Since Monday morning, the Clemson area has received close to seven inches of rain. It has rained all day long, going on four straight days now.

When the rain comes down like it has this week, the practice fields outside the Allen Reeves Football complex are useless. The ground is too saturated, and the fields can easily be torn up, and a torn-up field can lead to injuries.

Luckily for the second-ranked Tigers they have the Poe Indoor Practice Facility, the football program’s own indoor facility that allows it to stay inside and practice on a full-length practice field in a controlled climate.

“I literally was talking about that today with a couple of different guys,” head coach Dabo Swinney said following Wednesday’s practice as Clemson gets set to host Duke on Saturday at Death Valley. “I was reminiscing of when we did not have it and how chaotic that was. It is such a blessing. That is all I can say.”

The Tigers first got the indoor facility in December of 2012, just before their big win over LSU in the 2012 Chick-fil-A Bowl in Atlanta.

Prior to December of 2012, when it rained, Clemson had to use the indoor track facility to hold practice. However, it was not much of a practice.

“We were just inefficient. I mean, we could not practice,” Swinney said. “There was nowhere to go. All you could do was a walk through. You could not do anything full speed. There was nowhere to do it full speed.

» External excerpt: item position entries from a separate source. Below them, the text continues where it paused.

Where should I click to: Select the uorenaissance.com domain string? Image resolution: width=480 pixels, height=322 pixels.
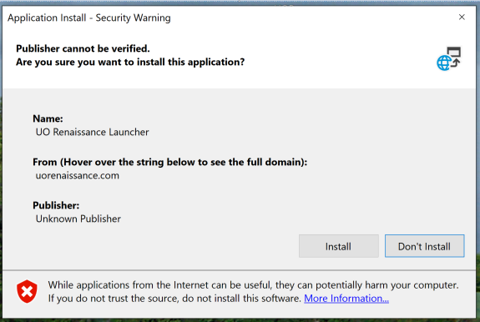pyautogui.click(x=77, y=175)
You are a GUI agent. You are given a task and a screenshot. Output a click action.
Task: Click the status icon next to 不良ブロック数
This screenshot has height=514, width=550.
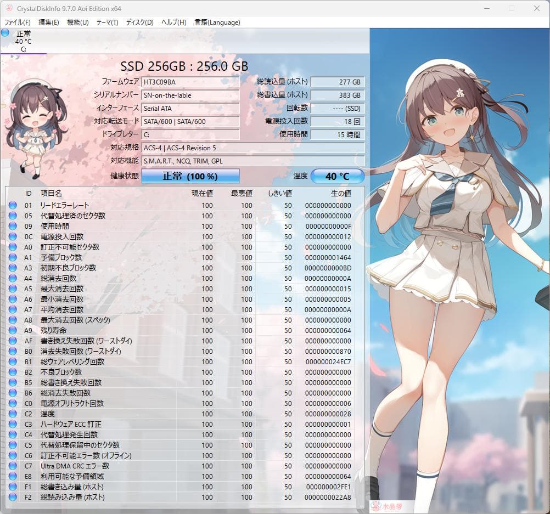point(12,371)
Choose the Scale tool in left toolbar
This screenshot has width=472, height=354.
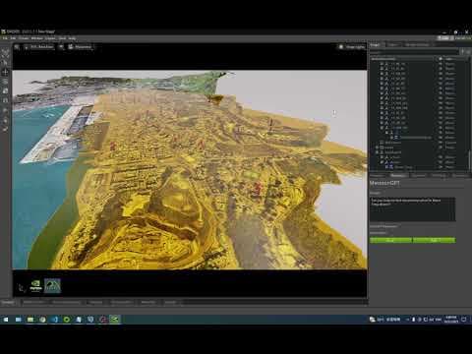point(5,91)
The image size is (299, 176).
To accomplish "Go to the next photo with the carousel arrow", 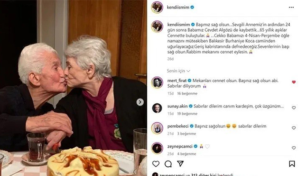I will [140, 102].
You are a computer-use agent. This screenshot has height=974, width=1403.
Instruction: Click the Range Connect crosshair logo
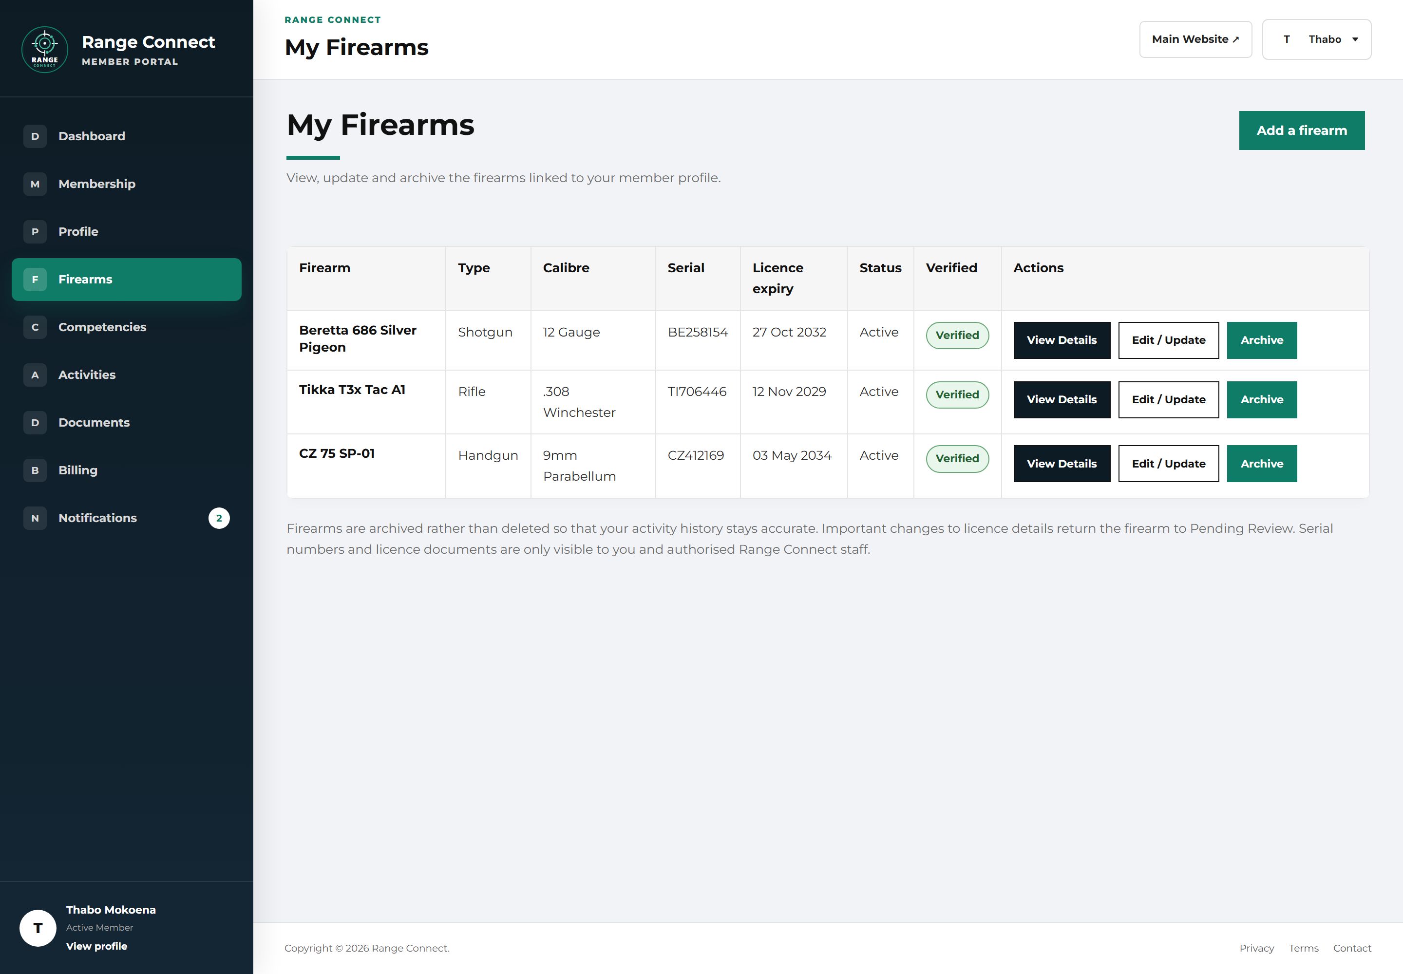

“We would go into the indoor track and throw out a piece of carpet, but you couldn’t do anything on it other than like I said, a walk through. You couldn’t get the team in there. It was what it was. You didn’t know anything, but we made it work. It was a constant juggling of the schedule.”

These days the Tigers don’t even go outside when it rains. The Poe Indoor Practice Facility is connected to the Allen Reeves Football Complex, so they walk through the weight room and down a ramp to get into the indoor facility.

Though it rained Monday, Tuesday and Wednesday this week, Clemson was able to get a complete practice in all three days, as it prepares for the Blue Devils.

Swinney says they are very blessed to have such a facility because there are a lot of programs that still don’t have one.

“Whereas now, we don’t even think about (the rain). There is no altering planning. ‘Oh, it is bad weather! No problem!’ It is the same thing,” the Clemson coach said. “I remember one year (prior to the indoor facility) it rained, and it rained, and we hardly ever practiced. Like legit practice. It takes a toll, it really does.”

It also affected summer workouts as well when the Tigers did not have the indoor facility.

“These guys have skills and drills and things like that, and then all of a sudden they get washed out and you just missed a day,” Swinney said. “That indoor facility is one of the best things that has happened around here for us, as far as being able to develop our team and to have consistency in our preparation and so forth, in-season and off-season.”

Since the Tigers moved into the indoor facility, Clemson is 72-9, an .889 win-percentage.